Target: conolidine

28 May 2011 - Pharma

conolidine_synthesis.svg.png The opioid conolidine can be extracted from the bark of the plant Tabernaemonta divaricata in a meager 0.00014% yield or synthesised in the laboratory as described by Micalizio et al. in a recent Nature Chemistry publication. This plant has a long history of use in traditional medicine in pain relieve and as related compounds such as pericine have already demonstrated efficiency in this area further investigation into conolidine was warranted.
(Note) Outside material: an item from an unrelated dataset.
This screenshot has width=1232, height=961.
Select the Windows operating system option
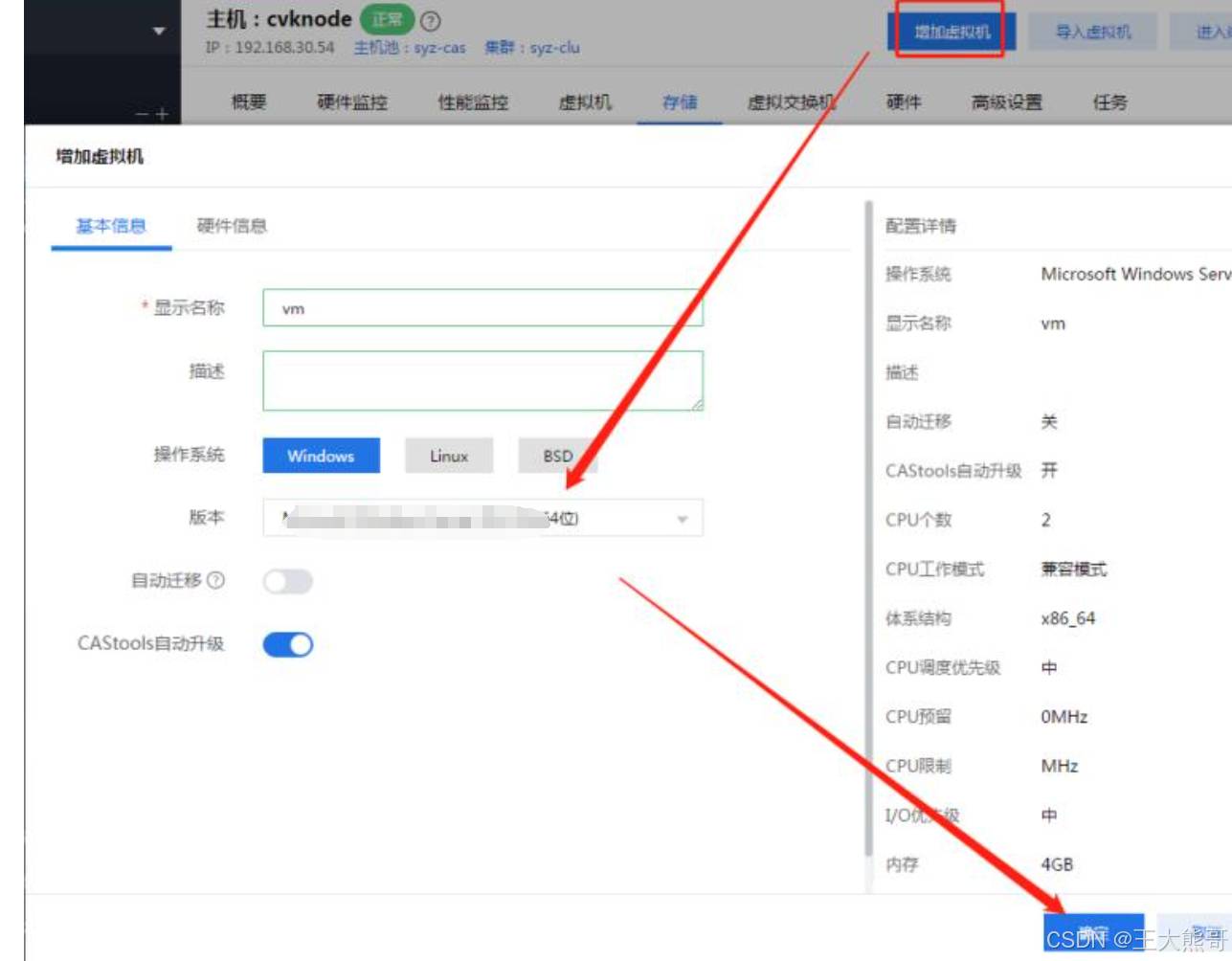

the reported synthesis consisted of 9 steps starting from 1-(pyridin-3-yl)ethanol and 2-lithio-benzenesulfonyl-indole. Pyridine 1 was protected at nitrogen as 2 by p-methoxybenzylchloride enabling its reduction by sodium borohydride to allyl alcohol 3 and addition of tributylstannyl methyl chloride to allyl ether 4. A Wittig rearrangement with BuLi then gave alkene 5 as a cis-trans mix which had to be separated out by collumn chromatography. The Dess-Martin periodinane then reduced the alcohol group to the aldehyde group in 6, nucleophilic addition with organolithium 7 gave alcohol 8, removing the sulfonyl protecting group with sodium amalgam gave 9, oxidation of the alcohol group (manganese dioxide) gave 10 and PMB removal was accomplished using (the very hazardous) chloroethyl chloroformate to free diamine 11. in the final step formaldehyde was added and the resulting imine intermediate 12 formed conolidine 13 (18% overall yield) in a electrophilic aromatic substitution at the indole ring.

The researchers then also synthesised both enantiomers by enzymatic resolution of intermediate 2 and then subjected all three compounds (racemic, natural (+), (-)) to a round of analgesic screening. Unfortunately the only way to do this is by way of animal testing and if you of the animal-loving kind then please step away from your computer monitor now....

And we are back. The animals (mice) must have suffered (especially those in the control group) in making this research possible because yes, the hot plate test and the warm water tail immersion assay (50°C) are exactly what you think they are. More pain was inflicted by injections of acetic acid and formaline. The preliminary results: conolidine is as good as morphine or better and either enantiomer is more effective than the racemate.